> AIM OF THE TASK
Could you set down all of the data again, exactly as it stands?

☆ ☆ ☆ ☆ ☆

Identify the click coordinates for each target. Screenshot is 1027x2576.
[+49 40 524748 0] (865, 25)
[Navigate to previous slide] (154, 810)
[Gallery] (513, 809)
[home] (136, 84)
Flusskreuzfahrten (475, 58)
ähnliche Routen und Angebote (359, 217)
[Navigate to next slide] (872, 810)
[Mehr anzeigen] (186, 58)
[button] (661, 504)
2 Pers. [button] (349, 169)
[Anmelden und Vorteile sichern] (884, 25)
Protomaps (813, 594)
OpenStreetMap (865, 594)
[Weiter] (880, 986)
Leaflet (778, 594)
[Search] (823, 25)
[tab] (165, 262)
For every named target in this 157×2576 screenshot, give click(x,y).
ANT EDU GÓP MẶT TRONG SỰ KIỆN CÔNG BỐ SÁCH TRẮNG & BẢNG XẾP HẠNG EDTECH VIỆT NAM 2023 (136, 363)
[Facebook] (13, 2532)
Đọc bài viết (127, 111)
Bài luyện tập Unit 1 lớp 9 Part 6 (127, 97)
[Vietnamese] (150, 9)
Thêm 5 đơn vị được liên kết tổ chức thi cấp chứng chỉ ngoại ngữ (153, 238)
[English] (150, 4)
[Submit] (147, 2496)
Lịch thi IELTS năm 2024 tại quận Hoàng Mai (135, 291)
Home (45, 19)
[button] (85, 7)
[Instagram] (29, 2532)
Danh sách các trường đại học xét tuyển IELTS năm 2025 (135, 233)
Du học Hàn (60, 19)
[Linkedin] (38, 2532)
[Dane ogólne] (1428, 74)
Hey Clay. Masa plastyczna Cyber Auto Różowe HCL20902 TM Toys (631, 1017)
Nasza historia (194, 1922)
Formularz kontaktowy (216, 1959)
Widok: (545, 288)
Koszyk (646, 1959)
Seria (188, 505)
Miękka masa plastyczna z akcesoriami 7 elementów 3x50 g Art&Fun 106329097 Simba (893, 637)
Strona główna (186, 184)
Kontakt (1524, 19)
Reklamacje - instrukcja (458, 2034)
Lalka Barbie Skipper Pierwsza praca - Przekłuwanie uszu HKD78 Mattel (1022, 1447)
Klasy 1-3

☆ ☆ ☆ ☆ ☆

> YOUR RESPONSE
Identify the click coordinates for each target. Screenshot is 1027x2576.
[+49 40 524748 0] (865, 25)
[Navigate to previous slide] (154, 810)
[Gallery] (513, 809)
[home] (136, 84)
Flusskreuzfahrten (475, 58)
ähnliche Routen und Angebote (359, 217)
[Navigate to next slide] (872, 810)
[Mehr anzeigen] (186, 58)
[button] (661, 504)
2 Pers. [button] (349, 169)
[Anmelden und Vorteile sichern] (884, 25)
Protomaps (813, 594)
OpenStreetMap (865, 594)
[Weiter] (880, 986)
Leaflet (778, 594)
[Search] (823, 25)
[tab] (165, 262)
For every named target in this 157×2576 screenshot, give click(x,y).
ANT EDU GÓP MẶT TRONG SỰ KIỆN CÔNG BỐ SÁCH TRẮNG & BẢNG XẾP HẠNG EDTECH VIỆT NAM 2023 (136, 363)
[Facebook] (13, 2532)
Đọc bài viết (127, 111)
Bài luyện tập Unit 1 lớp 9 Part 6 (127, 97)
[Vietnamese] (150, 9)
Thêm 5 đơn vị được liên kết tổ chức thi cấp chứng chỉ ngoại ngữ (153, 238)
[English] (150, 4)
[Submit] (147, 2496)
Lịch thi IELTS năm 2024 tại quận Hoàng Mai (135, 291)
Home (45, 19)
[button] (85, 7)
[Instagram] (29, 2532)
Danh sách các trường đại học xét tuyển IELTS năm 2025 (135, 233)
Du học Hàn (60, 19)
[Linkedin] (38, 2532)
[Dane ogólne] (1428, 74)
Hey Clay. Masa plastyczna Cyber Auto Różowe HCL20902 TM Toys (631, 1017)
Nasza historia (194, 1922)
Formularz kontaktowy (216, 1959)
Widok: (545, 288)
Koszyk (646, 1959)
Seria (188, 505)
Miękka masa plastyczna z akcesoriami 7 elementów 3x50 g Art&Fun 106329097 Simba (893, 637)
Strona główna (186, 184)
Kontakt (1524, 19)
Reklamacje - instrukcja (458, 2034)
Lalka Barbie Skipper Pierwsza praca - Przekłuwanie uszu HKD78 Mattel (1022, 1447)
Klasy 1-3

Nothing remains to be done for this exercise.